A separate call is required to read or write the contents of a variable length
field.
The dynamically allocated binary structure format is flexible and efficient
and will be the most suitable format for most applications. A character string
format is also supported wherein the successive fields are encoded into
successive ranges of columns. This format is useful for data entry and
forms generation, as well as for communication with foreign languages (e.g.,
Fortran) which do not provide the data structuring facilities necessary for
binary record transmission.
The functions of the individual record level access operators are discussed
in more detail below.
fetch Read the physical record currently pointed to by the cursor
into an internal holding area in DBIO. Return the fields of
the specified logical record to the calling program. If no
logical record was specified the only function is to copy the
physical record into the DBIO holding area.
modify Update the internal copy of the physical record from the fields
of the logical record passed as an argument, but do not update
the physical input record.
update Update the internal copy of the physical record from the fields
of the logical record passed as an argument, then update the
physical record in mass storage. Mass storage will be updated
only if the local copy of the record has been modified.
insert Update the internal copy of the physical record from the fields
of the logical record passed as an argument, then insert the
physical record into the specified output table. The record
currently in the holding area is used regardless of its origin,
hence an explicit fetch is required to copy a record.
delete The record currently pointed to by the cursor is deleted.
For example, to perform a select/project operation on a database one could
open a cursor on the selection set defined by the indicated select/project
statement (passed as a character string), then FETCH and print successive
records until EOF is reached on the cursor. To perform some operation on
the elements of a selection set, producing a new table as output, one might
FETCH each element, use and possibly modify the binary data structure returned
by the FETCH, and then INSERT the modified record into the output table.
When performing an UPDATE operation on the tuples of a selection set defined
over multiple input tables, the tuples in separate input tables need not all
have the same set of attributes. INSERTion into an output table, however,
requires that the new output tuples be union compatible with the existing
tuples in the output table, or the mismatched attributes in the output tuples
will be either lost or created with null values. If the output table is a new
table the attribute list of the new table may be defined to be either the
union or intersection of the attribute lists of all tables in the selection
set used as input.
3.2.2 Field Level Access Functions
The record level access functions can be cumbersome when only one or two
of the fields in a record are to be accessed. The fields of a record may be
accessed individually by typed GET and PUT procedures (e.g., DBGETI, DBPUTI)
after copying the record in question into the DBIO holding area with FETCH.
3.3 DBKI
The DataBase Kernel Interface (DBKI) is the interface between DBIO and
one or more DataBase Kernels (DBK). The DBKI supports multiple database
kernels, each of which may support multiple storage formats. The DBKI does
not itself provide any database functionality, rather it provides a level
of indirection between DBIO and the actual DBK used for a given dataset.

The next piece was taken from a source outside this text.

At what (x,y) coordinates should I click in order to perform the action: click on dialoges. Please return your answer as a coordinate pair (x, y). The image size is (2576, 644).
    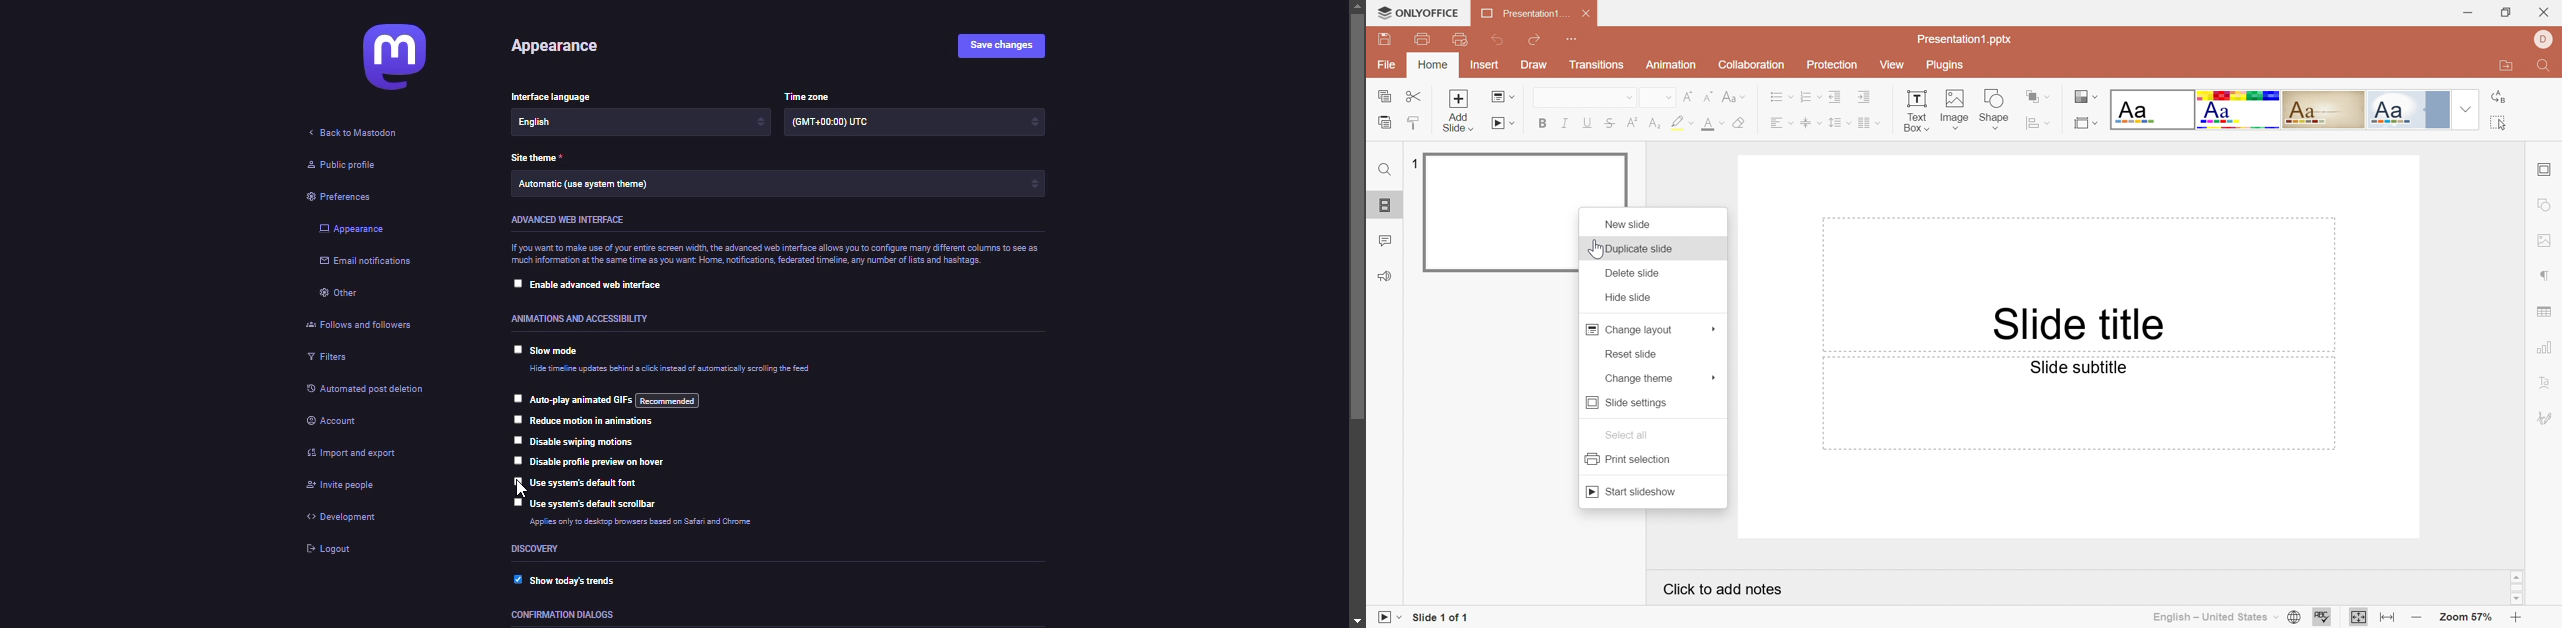
    Looking at the image, I should click on (560, 616).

The syntax and semantics of the procedures forming the DBKI interface are
those required of a DBK, i.e., there is a one-to-one mapping between DBKI
procedures and DBK procedures.
A DBIO call to a DBKI procedure will normally be passed on to a DBK procedure
resident in the same process, providing maximum performance. If the DBK is
especially large, e.g., when the DBK is a host database system, it may reside
in a separate process with the DBK procedures in the local process serving
only as an i/o interface. On a system configured with network support DBKI
will also provide the capability to access a DBK resident on a remote node.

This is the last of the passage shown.